Delving into the world of dietary biotics
In adults, dietary biotics have been shown to modulate the microbiome to support health. Interestingly, such bioactive components are also found in breast milk – the gold standard for infant nutrition, and the benchmark when researching and developing breast milk substitutes.
In commenting on the new publication, Professor Jan Knol of Danone Nutricia Research added: “Breast milk is a highly complex liquid that provides all the nutrition a baby and its gut microbiome needs. It can never be replicated but it continues to serve as our inspiration. At Nutricia, we’ve been studying breast milk for over forty years to understand its composition, complexity and health benefits so that we can apply these insights when developing breast milk substitutes.

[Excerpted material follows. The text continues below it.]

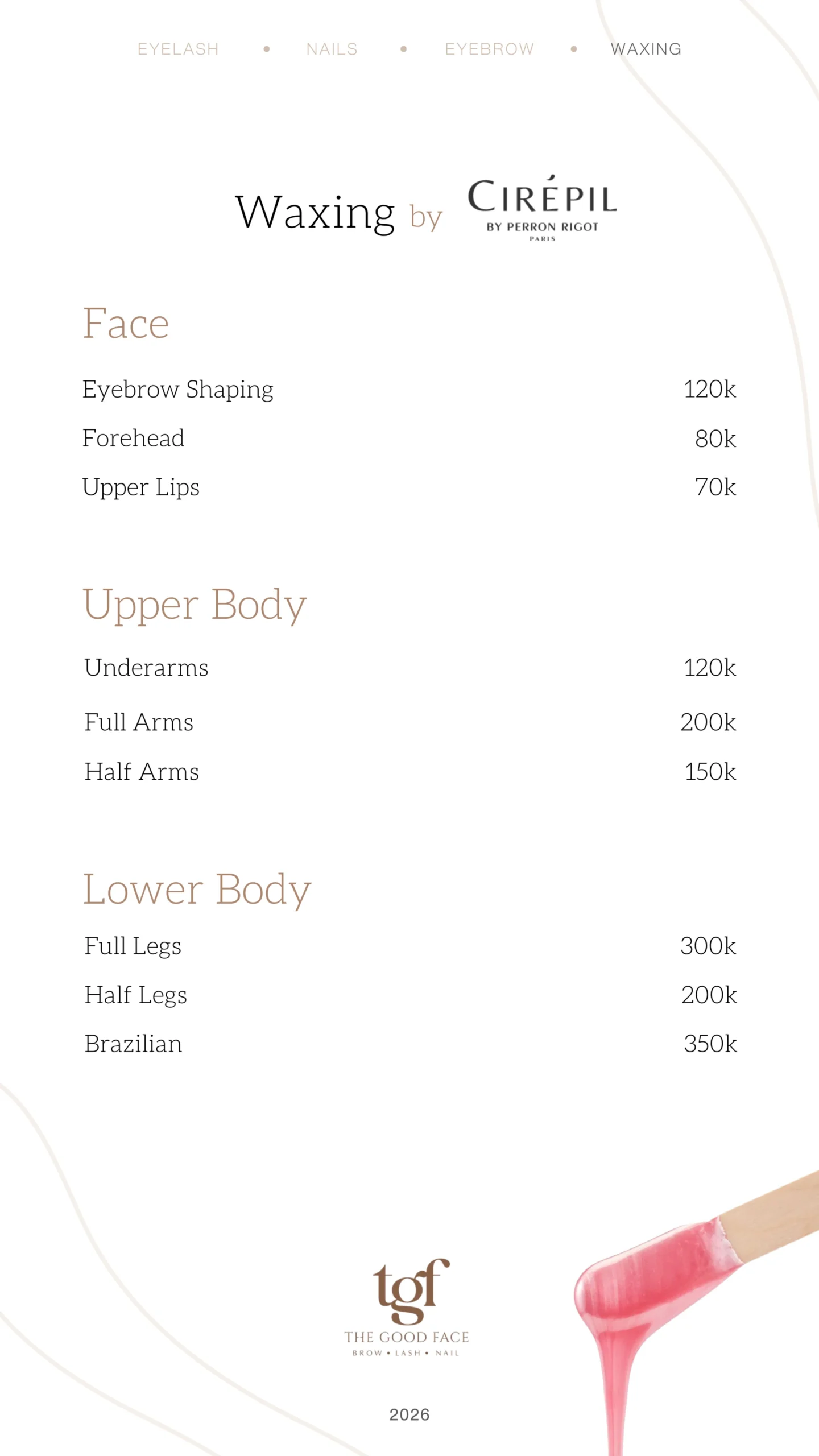Click the 350k price for Brazilian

“We hope this book covering the broader role of dietary biotics in infant nutrition will be a helpful resource for healthcare professionals.”
Nutricia pioneered the introduction of specific postbiotics in breast milk substitutes in 1994 and was also the first to introduce a unique combination of oligosaccharides mimicking the diversity and quantity of oligosaccharides found in breast milk in the year 2000.
With recent research pointing to the potential health benefits of postbiotics in infant nutrition, Nutricia is once more spearheading innovation in this new field, now offering breast milk substitutes that have some of the most complex and diverse composition.
Wiley and Nutricia have been partnering since 2014, with this book being the fourth in a series of Essential Knowledge Briefings on nutrition in early life.